As an alternative to the SaveAs function, you could also use ExportAsFixedFormat which gives you access to the PDF options dialog you would normally see in Word. With this you can specify bookmarks and other document properties.

doc.ExportAsFixedFormat(OutputFileName=pdf_file,
    ExportFormat=17, #17 = PDF output, 18=XPS output
    OpenAfterExport=False,
    OptimizeFor=0,  #0=Print (higher res), 1=Screen (lower res)
    CreateBookmarks=1, #0=No bookmarks, 1=Heading bookmarks only, 2=bookmarks match word bookmarks
    DocStructureTags=True
    );

The full list of function arguments is: 'OutputFileName', 'ExportFormat', 'OpenAfterExport', 'OptimizeFor', 'Range', 'From', 'To', 'Item', 'IncludeDocProps', 'KeepIRM', 'CreateBookmarks', 'DocStructureTags', 'BitmapMissingFonts', 'UseISO19005_1', 'FixedFormatExtClassPtr'

answered May 24, 2018 at 19:06

patrick

811 silver badge1 bronze badge

1 Comment

robertspierre Jul 19 at 13:10

Even better use ExportAsFixedFormat3

ljmc · Accepted Answer · 2023-01-05 22:57:19Z

8

unoconv (writen in Python) and OpenOffice running as a headless daemon.

https://github.com/unoconv/unoconv

http://dag.wiee.rs/home-made/unoconv/

Works very nicely for doc, docx, ppt, pptx, xls, xlsx.

Very useful if you need to convert docs or save/convert to certain formats on a server.

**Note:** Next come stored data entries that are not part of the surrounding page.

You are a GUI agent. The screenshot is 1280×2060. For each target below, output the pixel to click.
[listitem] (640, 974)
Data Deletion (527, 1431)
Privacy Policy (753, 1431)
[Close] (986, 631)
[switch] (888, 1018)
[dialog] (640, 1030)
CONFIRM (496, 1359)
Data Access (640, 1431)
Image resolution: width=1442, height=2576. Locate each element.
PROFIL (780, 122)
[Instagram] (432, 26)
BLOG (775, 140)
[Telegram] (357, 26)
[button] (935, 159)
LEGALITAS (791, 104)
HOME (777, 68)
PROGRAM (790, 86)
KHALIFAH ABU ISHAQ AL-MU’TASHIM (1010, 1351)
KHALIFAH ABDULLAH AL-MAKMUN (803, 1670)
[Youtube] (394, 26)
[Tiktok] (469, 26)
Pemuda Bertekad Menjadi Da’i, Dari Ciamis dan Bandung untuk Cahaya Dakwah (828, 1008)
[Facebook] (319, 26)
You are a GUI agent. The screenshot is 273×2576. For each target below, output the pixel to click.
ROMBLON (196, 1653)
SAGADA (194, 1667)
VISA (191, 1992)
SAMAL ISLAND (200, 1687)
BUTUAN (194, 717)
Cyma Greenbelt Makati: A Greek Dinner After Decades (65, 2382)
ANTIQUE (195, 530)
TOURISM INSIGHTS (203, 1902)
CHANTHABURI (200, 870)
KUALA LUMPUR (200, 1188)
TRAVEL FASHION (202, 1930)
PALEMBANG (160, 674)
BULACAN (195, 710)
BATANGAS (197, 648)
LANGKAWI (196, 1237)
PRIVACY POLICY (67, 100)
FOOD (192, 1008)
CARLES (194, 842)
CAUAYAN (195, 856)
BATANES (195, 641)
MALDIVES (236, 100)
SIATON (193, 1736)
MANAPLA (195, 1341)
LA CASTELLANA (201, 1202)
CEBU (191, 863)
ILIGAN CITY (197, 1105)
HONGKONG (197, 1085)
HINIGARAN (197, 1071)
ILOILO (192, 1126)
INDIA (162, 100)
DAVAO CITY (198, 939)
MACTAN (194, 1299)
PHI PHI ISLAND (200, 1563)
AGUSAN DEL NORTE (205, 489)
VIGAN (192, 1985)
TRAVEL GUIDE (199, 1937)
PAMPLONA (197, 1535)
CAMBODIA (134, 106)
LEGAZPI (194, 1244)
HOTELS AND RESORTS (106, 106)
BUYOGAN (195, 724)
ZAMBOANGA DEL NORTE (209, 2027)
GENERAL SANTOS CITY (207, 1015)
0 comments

edited Jan 5, 2023 at 22:57

ljmc

5,3732 gold badges11 silver badges30 bronze badges

answered Oct 15, 2014 at 22:15

lxx

1,35421 silver badges31 bronze badges

4 Comments

Basj Over a year ago

Can you include a sample code to show how to do it from a python script (import unoconv unoconv.dosomething(...))? The documentation only shows how to do it from command line.

Att Righ Over a year ago

"Please note that there is a rewrite of Unoconv called "Unoserver": github.com/unoconv/unoserver We are running Unoserver successfully in production, and it’s now the recommended solution. Unoserver does not have all the features of Unoconv, which features it will get depends on a combination of what people want, and if someone wants to implement it. Until Unoserver has all the major features people need, Unoconv is in bugfix mode, there will be no major changes...." from github.com/unoconv/unoconv I'm think I'm placing my money on unoconv still.

Att Righ Over a year ago

Heads up for other uses, I had some issue making unoconv work. The approach I went for (which works okay on linux and within docker) was called libreoffice directly as described in this answer.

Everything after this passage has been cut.